No caso de atrasos, o locador deverá ter algumas garantias em relação ao pagamento – e elas devem estar descritas no contrato. As mais comuns são:

·         fiador: uma terceira pessoa que ficará responsável por pagar as inadimplências do inquilino. O fiador precisa ter um imóvel de valor igual ou superior ao imóvel locado;

·         seguro-fiança: apólice contratada por meio de seguradora. É uma alternativa ao fiador, contudo costuma ser mais cara para o locatário, que precisará arcar com as parcelas do seguro e não terá esse montante ressarcido ao final do contrato;

·         caução: também conhecido como garantia de locação, é um valor pago no momento da locação, é equivalente a 3 meses de aluguel. A quantia ficará guardada para caso o inquilino falte com o pagamento do aluguel, descontando o valor desse dinheiro. Caso não haja problema durante o período do contrato, o inquilino receberá esse valor integral de volta ao fim do contrato.

Vigência

A Lei do Inquilinato prevê que os contratos de aluguel com até 90 dias de vigência sejam considerados aluguel por temporada. Já para os demais contratos, o prazo mínimo estabelecido por lei é de 30 meses.

Porém, é comum que os envolvidos façam um acordo verbal de isenção da multa após determinado tempo de permanência.

Multa rescisória

A multa costuma ser equivalente ao valor de 3 meses de aluguel, contudo é possível que essa quantia seja negociada caso uma das partes desista antes do final do contrato.

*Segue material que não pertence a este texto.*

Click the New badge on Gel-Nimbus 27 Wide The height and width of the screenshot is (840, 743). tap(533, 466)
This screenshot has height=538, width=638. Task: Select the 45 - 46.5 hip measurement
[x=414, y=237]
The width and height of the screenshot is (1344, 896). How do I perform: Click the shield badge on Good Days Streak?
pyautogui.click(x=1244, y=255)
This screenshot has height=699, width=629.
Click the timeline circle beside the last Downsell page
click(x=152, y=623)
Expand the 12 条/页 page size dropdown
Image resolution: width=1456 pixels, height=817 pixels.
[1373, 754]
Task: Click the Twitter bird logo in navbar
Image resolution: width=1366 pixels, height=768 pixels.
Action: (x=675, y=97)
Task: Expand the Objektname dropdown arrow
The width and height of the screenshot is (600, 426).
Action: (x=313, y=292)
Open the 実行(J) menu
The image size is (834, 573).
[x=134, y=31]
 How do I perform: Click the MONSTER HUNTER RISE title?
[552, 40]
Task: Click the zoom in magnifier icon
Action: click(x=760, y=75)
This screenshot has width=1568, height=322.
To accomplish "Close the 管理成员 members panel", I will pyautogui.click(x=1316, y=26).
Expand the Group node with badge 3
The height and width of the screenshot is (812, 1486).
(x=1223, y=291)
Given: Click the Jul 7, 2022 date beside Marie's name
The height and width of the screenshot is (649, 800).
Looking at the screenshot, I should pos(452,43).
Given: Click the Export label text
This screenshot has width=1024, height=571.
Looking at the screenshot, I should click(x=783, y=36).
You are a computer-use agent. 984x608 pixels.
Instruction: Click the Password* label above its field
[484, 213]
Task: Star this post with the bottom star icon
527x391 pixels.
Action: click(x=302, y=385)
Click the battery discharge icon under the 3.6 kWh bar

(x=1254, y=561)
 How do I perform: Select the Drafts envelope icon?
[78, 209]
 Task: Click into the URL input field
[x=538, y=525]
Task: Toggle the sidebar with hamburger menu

Por fim, é fundamental que o contrato seja assinado por todas as partes envolvidas, atestando que estavam cientes dos termos no momento de assinatura do contrato.

Conclusão

Como você viu, fazer um contrato de locação de imóvel é um assunto bastante delicado e que necessita de um conhecimento profundo da legislação relacionada. Por isso, não é indicado usar contratos genéricos da internet, que podem não ter todos os pormenores da sua negociação.

O mais seguro é realizar a locação de imóveis por meio de uma imobiliária. Assim, você terá a certeza de que o contrato estará dentro da lei, além do corretor poder intermediar os problemas que possam surgir nesta relação.